Anti-corruption activists in Luanda have accused the Commander-General of the Angolan National Police Service of using his company to broker a contract to supply 95 000 firearms to the police.

According to anti-corruption website Maka Angola, Commissioner Ambrósio de Lemos Freire dos Santos, as the procurement authority of the Angolan police, awarded his own company, R & AB, the right to broker a deal for police firearms from Taurus in August 2009. Taurus sold 2 600 pistols (including PT917 and PT909 9 mm handguns) to the Angolan National Police for $825 000. However, R & AB is alleged to have invoiced the police for $1.5 million.

Maka Angola activists charge that by bidding and awarding a national tender to R & AB, a company in which he is a 50% shareholder, dos Santos violated the country’s Law of Public Probity.
“A source within the National Police confirms that the Brazilian company told us Taurus was well aware of the commander’s corrupt scheme and even encouraged it in order to close the deal,” reads a statement posted on Maka Angola’s website.

Now, R & AB is apparently trying to secure a contract for 95 000 firearms from Brazil, including submachine guns, pistols, revolvers and riot control equipment. Anti-corruption activists allege that the arms deal, which has been the subject of on and off negotiations with the Florida office of Taurus since 2009, will be fulfilled this year.

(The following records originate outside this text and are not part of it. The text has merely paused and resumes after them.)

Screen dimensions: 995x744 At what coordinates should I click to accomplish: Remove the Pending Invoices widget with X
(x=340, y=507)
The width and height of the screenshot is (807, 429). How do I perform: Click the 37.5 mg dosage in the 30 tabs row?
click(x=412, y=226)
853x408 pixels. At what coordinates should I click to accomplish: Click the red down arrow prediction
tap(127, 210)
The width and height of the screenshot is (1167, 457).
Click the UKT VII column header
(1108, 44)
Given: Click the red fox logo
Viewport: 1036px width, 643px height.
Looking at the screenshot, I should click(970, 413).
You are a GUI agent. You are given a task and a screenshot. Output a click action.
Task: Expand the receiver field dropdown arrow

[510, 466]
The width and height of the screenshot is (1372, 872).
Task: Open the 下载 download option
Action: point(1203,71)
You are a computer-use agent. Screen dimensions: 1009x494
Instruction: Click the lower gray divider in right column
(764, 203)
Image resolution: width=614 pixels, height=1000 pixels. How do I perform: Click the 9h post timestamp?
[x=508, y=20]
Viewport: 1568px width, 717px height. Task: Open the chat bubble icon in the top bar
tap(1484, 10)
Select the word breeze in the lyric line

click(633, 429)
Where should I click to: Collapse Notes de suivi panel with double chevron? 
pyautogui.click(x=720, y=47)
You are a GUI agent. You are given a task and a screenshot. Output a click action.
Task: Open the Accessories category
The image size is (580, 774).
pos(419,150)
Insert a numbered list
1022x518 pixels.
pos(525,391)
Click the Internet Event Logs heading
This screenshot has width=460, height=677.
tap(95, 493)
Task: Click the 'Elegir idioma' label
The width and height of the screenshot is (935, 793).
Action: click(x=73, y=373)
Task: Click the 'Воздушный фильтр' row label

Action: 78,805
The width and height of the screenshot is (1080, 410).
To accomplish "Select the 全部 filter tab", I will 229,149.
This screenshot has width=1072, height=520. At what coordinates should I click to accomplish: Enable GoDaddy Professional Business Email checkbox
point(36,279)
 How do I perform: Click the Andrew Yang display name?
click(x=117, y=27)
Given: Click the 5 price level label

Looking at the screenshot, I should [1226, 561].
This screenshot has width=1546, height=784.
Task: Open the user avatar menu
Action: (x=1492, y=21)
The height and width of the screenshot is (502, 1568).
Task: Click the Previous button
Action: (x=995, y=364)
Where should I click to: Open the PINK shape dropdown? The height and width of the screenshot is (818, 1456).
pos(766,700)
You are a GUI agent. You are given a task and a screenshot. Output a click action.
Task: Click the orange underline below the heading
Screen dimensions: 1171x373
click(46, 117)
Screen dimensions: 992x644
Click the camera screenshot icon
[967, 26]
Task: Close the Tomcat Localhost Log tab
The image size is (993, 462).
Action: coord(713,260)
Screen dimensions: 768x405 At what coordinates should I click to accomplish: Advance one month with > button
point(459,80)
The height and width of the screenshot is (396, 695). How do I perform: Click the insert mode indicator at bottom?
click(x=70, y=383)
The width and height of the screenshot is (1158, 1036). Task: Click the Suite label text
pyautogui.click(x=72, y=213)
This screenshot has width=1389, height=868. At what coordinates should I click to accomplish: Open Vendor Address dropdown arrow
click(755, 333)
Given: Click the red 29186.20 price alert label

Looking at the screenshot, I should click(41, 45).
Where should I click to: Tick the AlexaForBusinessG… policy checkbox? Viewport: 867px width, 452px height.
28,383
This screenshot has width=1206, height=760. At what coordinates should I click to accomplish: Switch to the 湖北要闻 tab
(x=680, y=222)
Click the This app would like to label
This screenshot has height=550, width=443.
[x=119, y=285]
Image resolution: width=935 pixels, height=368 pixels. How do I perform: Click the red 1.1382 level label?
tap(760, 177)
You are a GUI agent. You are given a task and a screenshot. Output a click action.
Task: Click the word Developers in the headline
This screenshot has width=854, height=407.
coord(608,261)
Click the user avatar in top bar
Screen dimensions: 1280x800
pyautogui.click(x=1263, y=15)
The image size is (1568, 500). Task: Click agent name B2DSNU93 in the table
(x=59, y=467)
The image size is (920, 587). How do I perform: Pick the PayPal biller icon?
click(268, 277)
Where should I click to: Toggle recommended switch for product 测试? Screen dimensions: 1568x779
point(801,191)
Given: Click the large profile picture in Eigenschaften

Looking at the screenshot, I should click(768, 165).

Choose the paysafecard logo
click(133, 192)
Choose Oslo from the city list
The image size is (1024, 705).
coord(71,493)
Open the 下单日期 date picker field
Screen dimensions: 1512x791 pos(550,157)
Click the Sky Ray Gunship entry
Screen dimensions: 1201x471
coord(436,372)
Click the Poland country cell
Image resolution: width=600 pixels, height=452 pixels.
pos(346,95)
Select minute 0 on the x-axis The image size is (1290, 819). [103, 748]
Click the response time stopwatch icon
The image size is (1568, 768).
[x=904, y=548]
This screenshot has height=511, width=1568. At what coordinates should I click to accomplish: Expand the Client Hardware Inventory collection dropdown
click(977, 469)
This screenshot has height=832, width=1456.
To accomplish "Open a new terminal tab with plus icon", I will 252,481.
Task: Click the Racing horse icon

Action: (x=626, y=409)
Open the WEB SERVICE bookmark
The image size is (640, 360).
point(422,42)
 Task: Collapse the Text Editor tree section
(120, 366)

The activists say if allowed to go through, the new arms deal with Taurus will make Commissioner dos Santos one of the biggest arms dealers in Sub-Saharan Africa. Commissioner dos Santos has steadfastly declined to comment on the allegations. At the time of going to press, dos Santos had not yet responded to queries sent to him and his office by defenceWeb last week.
“Exportation of arms from Brazil always requires government authorisation, and this transaction with Angola was no exception. How can the Brazilian authorities have given a green light to the sale of pistols to Angola, by means of such a corrupt and simplistic expedient? The name of the commander of the Angolan National Police chief’s name appears on the public deed of the articles of constitution of R & AB. The unrestrained levels of institutional corruption in Angola, on a par with violence, have become the binomial for the exercise of authority by the current regime,” the Maka statement reads in part.